By Caleb Brown, Staff Reporter
In the National Basketball Association, LeBron James has led the Los Angeles Lakers to their first NBA Finals appearance since 2010 and it’s looking like he is going to win his fourth ring — inevitably bringing up the greatest of all time (GOAT) conversations, once again.
Is it Michael Jordan who won six NBA Finals in only six appearances, with six finals Most Valuable Player (MVP) Awards? Is it Kobe Bryant who won five NBA Finals, out of seven appearances with two finals MVPs? Is it someone else, like Kareem Abdul-Jabbar or Bill Russell?
If the Lakers win the 2020 NBA Finals against the Miami Heat and James wins Finals MVP, he will earn four NBA Finals titles, with 10 appearances in the Finals and four finals MVP awards.

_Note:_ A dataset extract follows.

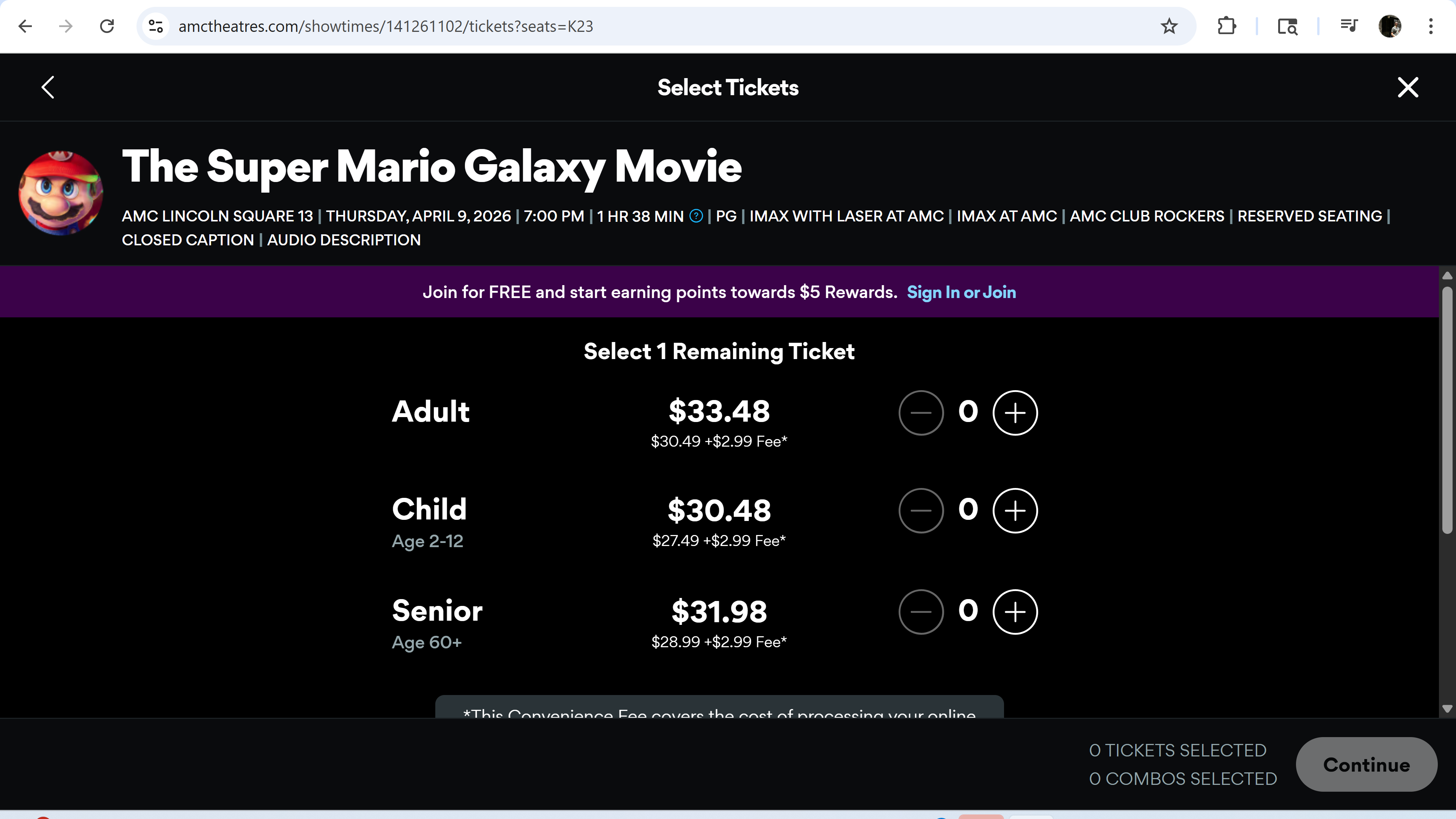Reload the page with refresh icon
This screenshot has height=819, width=1456.
click(107, 26)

If so, the question would become: what is criteria for a player to be worthy of the GOAT status?
For most people older than millennials and Generation Z, Michael Jordan is undeniably the greatest ever. Most of them grew up watching him, so their minds will probably forever be unchanged. Credit to Jordan’s greatness, he was the best player in the world for at least 8 of his 15 seasons in the NBA.
Looking back at ESPN’s The Last Dance documentary series, MJ made it clear that he was the best player on the 1992 Dream Team and from then he was the best player in the league until he retired in January before the 1999 season.

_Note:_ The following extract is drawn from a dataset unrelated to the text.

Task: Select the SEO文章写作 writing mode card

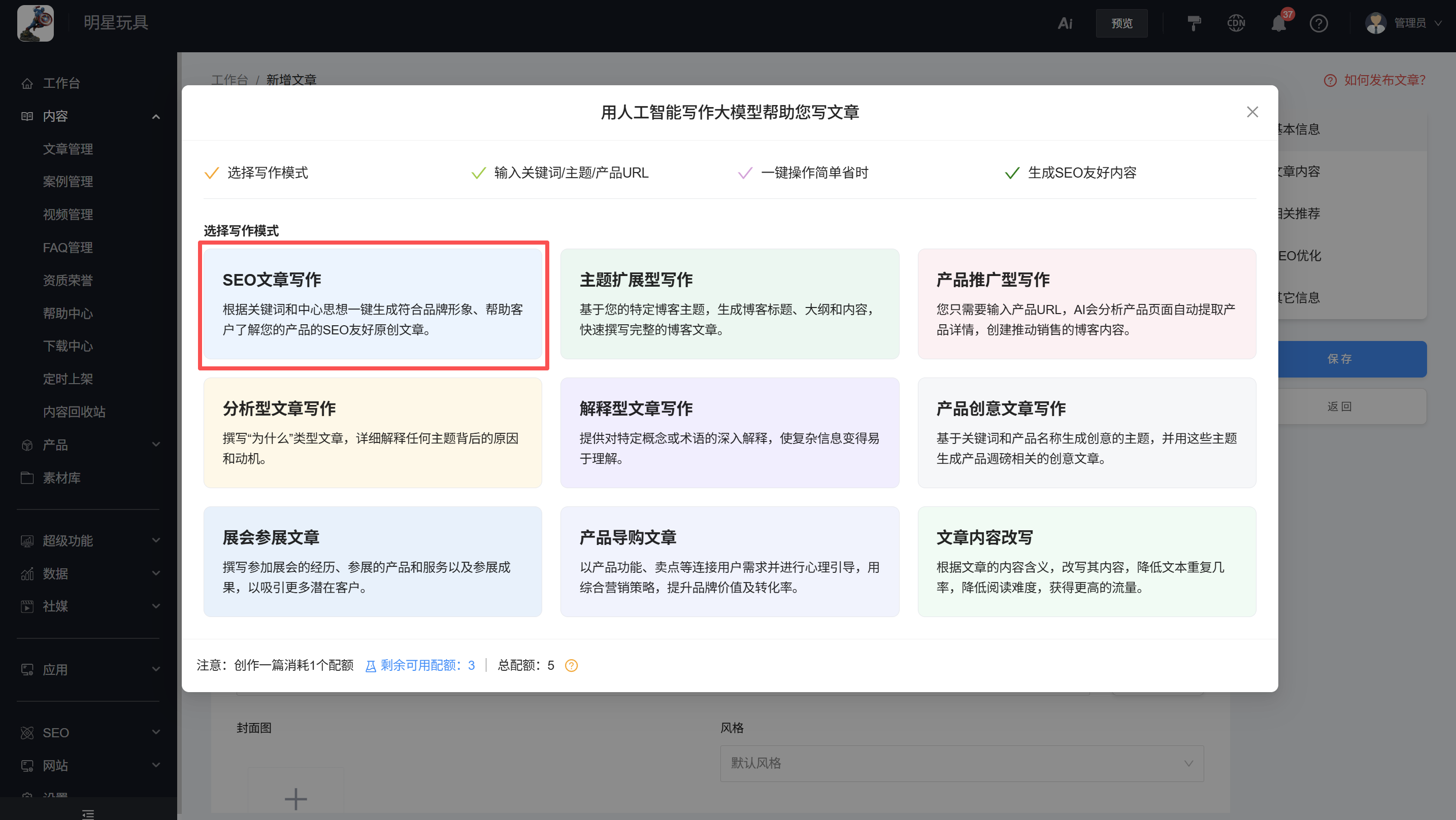Action: click(373, 304)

MJ doesn’t have the most rings so that can’t be what makes you the greatest ever, although you have to have won a championship to even be in the conversation.
No matter what the sport is, people will not consider you the greatest if you never win a championship in that sport. Winning the big one is a huge legacy booster. There are many talented players, like Charles Barkley, who had amazing NBA careers, but they never won a championship and because of that, fans look at them differently, and their success in the history books does not seem as great.

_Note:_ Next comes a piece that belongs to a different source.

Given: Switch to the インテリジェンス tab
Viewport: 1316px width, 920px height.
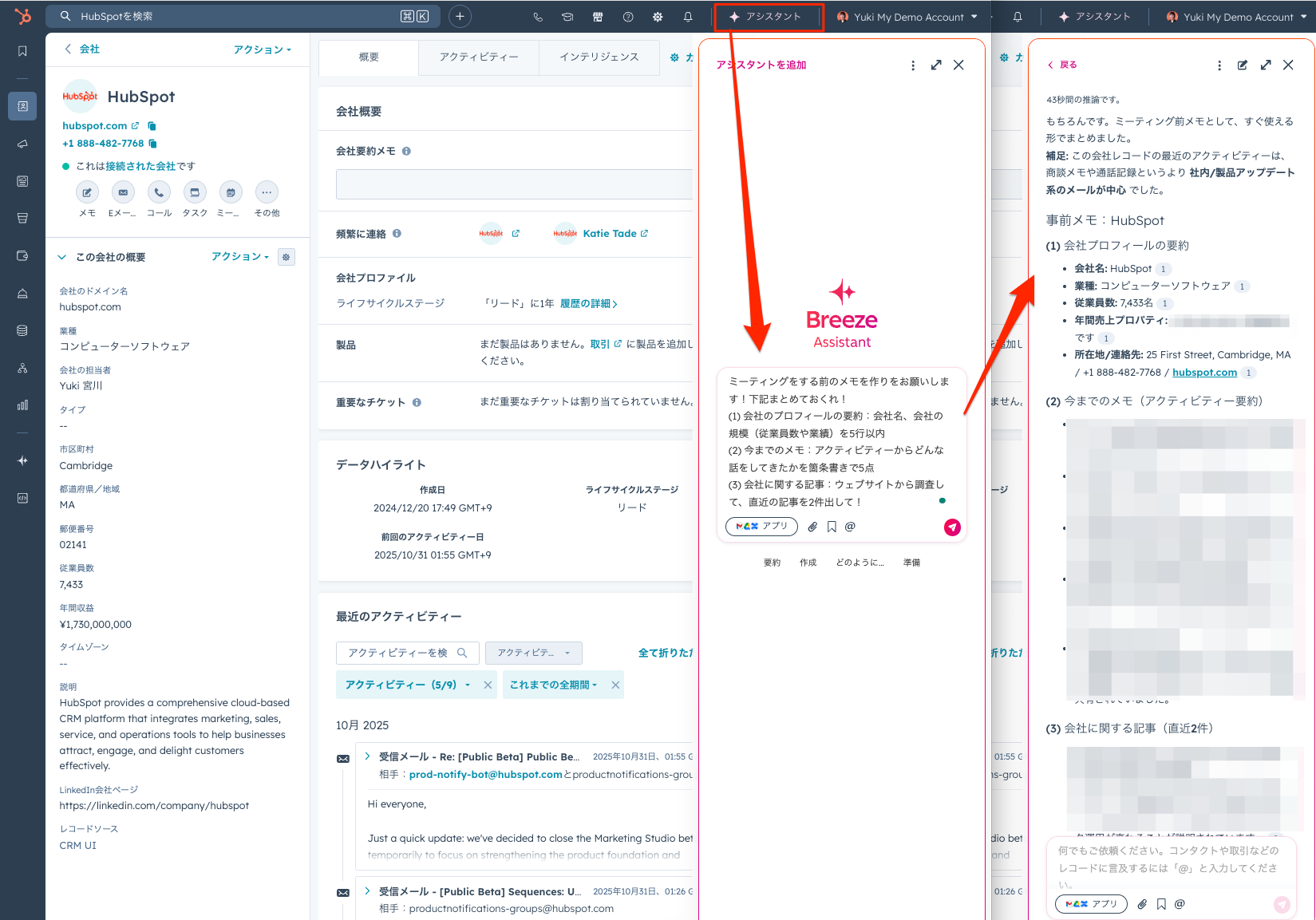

Another question that should be essential to this conversation is: should there be a time cutoff for people in the conversation?
For example, Bill Russell won 11 rings in 13 seasons, but his first season was in 1956. You’d have to be at least 75-years-old to have seen him play. Not to mention there were only 14 teams at most in the whole league at that time, as opposed to 30 teams now. Is it fair to put him in the conversation if most basketball viewers today never saw him play?
The truth is, all of these statistics and the greatness of players will probably have to be separated by eras because no one will ever agree on the answer, nor will they ever come to an agreement on the said answer.
For some people, men like Kareem Abdul-Jabbar will be the greatest whereas if you speak to some younger folks today they’ll let you know that they worship the ground LeBron walks on, and if we fast forward 10 to 20 years from now, there will be someone else that people will call the greatest.
Who is the true GOAT? This isn’t a question that has a definitive answer. It’s a “beauty in the eye of the beholder” type of deal. A question that may forever remain unanswered, but people will always discuss this in places like the barbershop or at the school lunch table.
As long as there’s basketball, there will always be a space for this debate, and the fans of yesterday, today and tomorrow will be present and ready to give their opinion.